A mesa temática mais polêmica foi a que abordou as “dificuldades encontradas na aplicação dos atuais requisitos e critérios de concessão da aposentadoria especial”, principalmente em função da atuação dos peritos na concessão de benefícios. Coordenada pelo médico do trabalho, gerente da coordenação de saúde no trabalho – CST da Fundacentro, doutor Ricardo Daltrini, a mesa contou com a contribuição da química, tecnologista do serviço de Ergonomia, Cristiane Queiroz B. Lima e do advogado, assessor sindical e especialista em previdência social, doutor Antonio José de Arruda Rebouças.

A doutora Cristina Queiroz falou sobre a atual legislação da aposentadoria especial: “Saúde não é um benefício e sim um direito previsto na Constituição Federal concedido pela Previdência Social que prevê condições especiais para sua aplicação, como com a insalubridade.
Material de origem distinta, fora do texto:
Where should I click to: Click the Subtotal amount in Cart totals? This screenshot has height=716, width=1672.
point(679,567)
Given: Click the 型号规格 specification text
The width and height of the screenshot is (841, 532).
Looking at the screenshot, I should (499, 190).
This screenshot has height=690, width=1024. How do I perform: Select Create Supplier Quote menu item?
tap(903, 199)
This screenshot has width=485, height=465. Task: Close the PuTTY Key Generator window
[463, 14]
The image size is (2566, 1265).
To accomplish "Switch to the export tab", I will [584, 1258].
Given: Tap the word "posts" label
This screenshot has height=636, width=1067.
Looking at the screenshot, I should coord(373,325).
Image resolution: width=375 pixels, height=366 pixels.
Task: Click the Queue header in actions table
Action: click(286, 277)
As condições de trabalho perigosas e penosas, que até então eram consideradas, foram sendo desprezadas para fins de concessão do direito”.

Na seqüência, o advogado e assessor sindical Antonio Rebouças alertou para a desconstrução dos direitos previstos na Constituição Federal. “A constituição vem sendo remendada a cada emenda. Isso sem falar nas leis federais que reduzem direitos do dia para noite, sem consulta da opinião pública”, salientou.

Para o presidente da Federação Nacional dos Urbanitários (FNU/CUT), César Nicolau Vargas, o direito de concessão do benefício ao trabalhador está sendo lesado. “Precisamos fazer uma reflexão sobre essas arbitrariedades e lutar para que a interpretação da legislação esteja do lado do trabalhador", frisou.

De acordo com o diretor da executiva nacional da CUT e coordenador do Instituto de Saúde do Trabalho (INST), Dary Beck Filho, o ataque que as empresas fazem ao trabalhador é desumano. “O Brasil é recordista em doenças do trabalho e a indústria do frango faz parte desta lista. Quando um trabalhador pede a concessão de benefício por ter sido lesionado ao desossar frango, os médicos peritos ficam à vontade para criminalizar estas pessoas, muitas delas mães que nunca mais poderão carregar seus filhos. As empresas são preconceituosas com o trabalhador. Nosso desafio é transformar o INSS em um serviço público com controle social e acabar com o bando de tecnocratas que hoje lá estão”.

Na mesa seguinte, o coordenador geral de Benefícios por Incapacidade da Previdência Social, Domingos Lino, apresentou a proposta em desenvolvimento no Departamento de Políticas de Segurança e Saúde Ocupacional do Ministério da Previdência Social. Durante sua intervenção, Lino explicou o anteprojeto e ressaltou que a discussão é para entender as dificuldades e encontrar o inimigo. “Na minha avaliação, o grande problema enfrentado pelos trabalhadores é como comprovar a veracidade das informações para conseguir o benefício”, sublinhou.

Para o presidente da Confederação Nacional dos Trabalhadores na Indústria da Construção e da Madeira (Conticom/CUT), Waldemar Pires de Oliveira, que participou da mesa, “Estabelecendo o diálogo social por meio de propostas trazidas pelos trabalhadores mineiros, eletricitários, metroviários e da construção civil”, o Seminário apresentou a possível classificação de vários setores que também são penosos, mas que ainda não são enquadrados, como é o caso da construção civil. "A última pesquisa do Censo sobre expectativa de vida apontou a média de 72 anos, enquanto a de um trabalhador da construção civil chega a 65 anos. Sendo assim, este não conseguirá se aposentar. O anteprojeto em debate ainda não atende como deveria os trabalhadores da construção civil, mas representa um avanço sobre o que temos”, concluiu.